[Stored records]
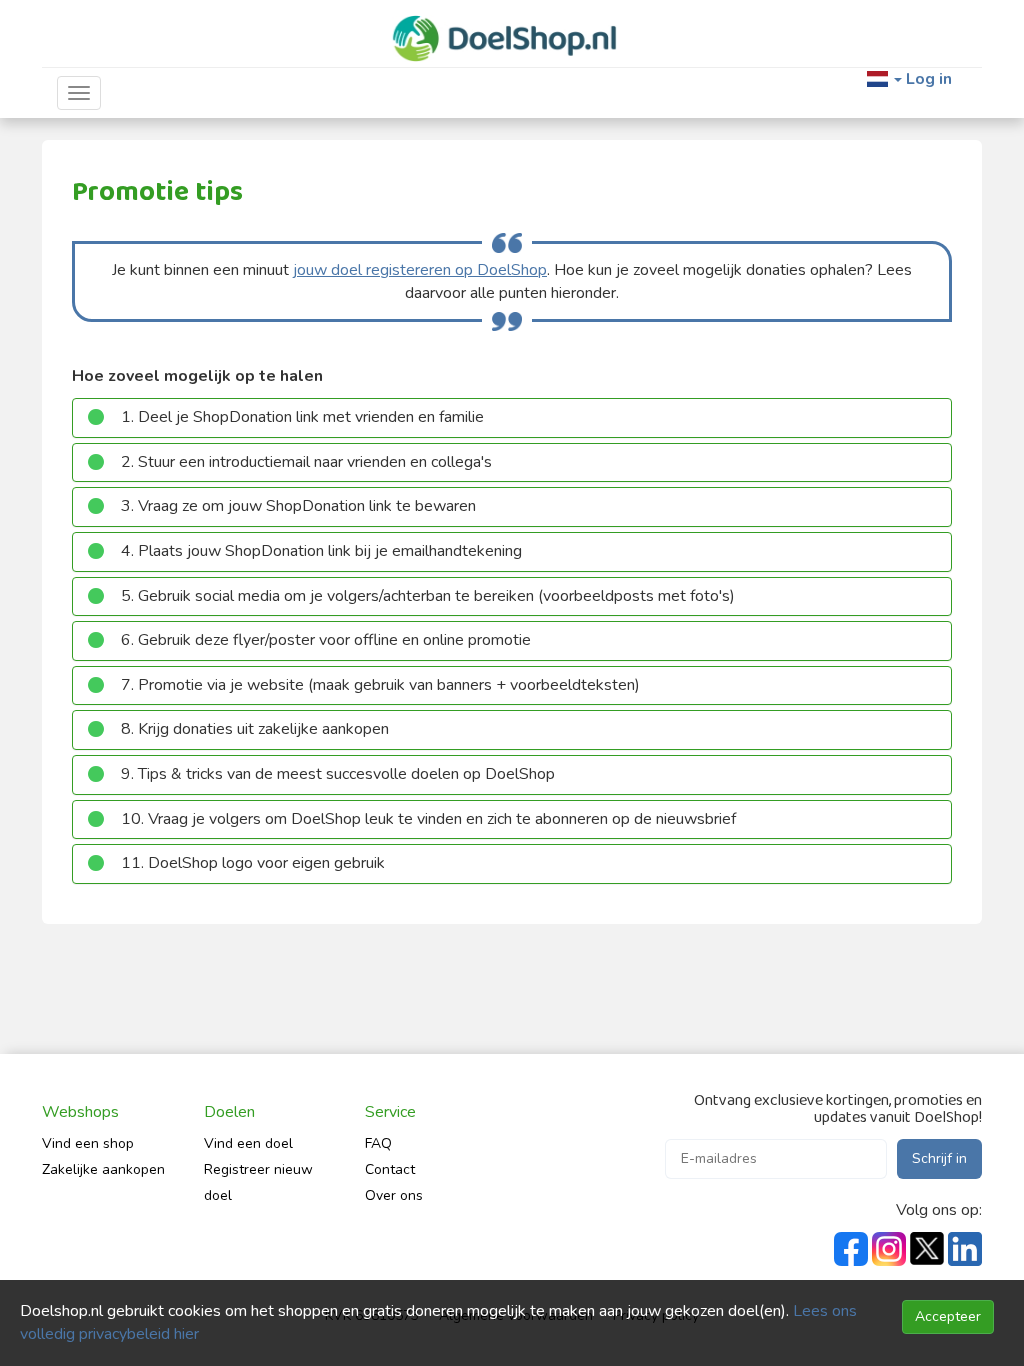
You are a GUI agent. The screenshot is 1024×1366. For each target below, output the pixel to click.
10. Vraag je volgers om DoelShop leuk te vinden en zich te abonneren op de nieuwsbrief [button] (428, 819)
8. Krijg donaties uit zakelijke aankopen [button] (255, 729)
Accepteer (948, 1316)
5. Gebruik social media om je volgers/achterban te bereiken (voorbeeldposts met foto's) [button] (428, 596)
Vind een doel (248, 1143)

...

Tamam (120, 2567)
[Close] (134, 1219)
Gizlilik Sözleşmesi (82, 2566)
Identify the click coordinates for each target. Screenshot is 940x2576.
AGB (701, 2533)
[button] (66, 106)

About this exercise:
Copy out, exactly and alone, the lines of the entries above between the ones holding "You are a GUI" and "Accepteer (948, 1316)", inclusive.

Exercise answer:
You are a GUI agent. The screenshot is 1024×1366. For each target below, output the pixel to click.
10. Vraag je volgers om DoelShop leuk te vinden en zich te abonneren op de nieuwsbrief [button] (428, 819)
8. Krijg donaties uit zakelijke aankopen [button] (255, 729)
Accepteer (948, 1316)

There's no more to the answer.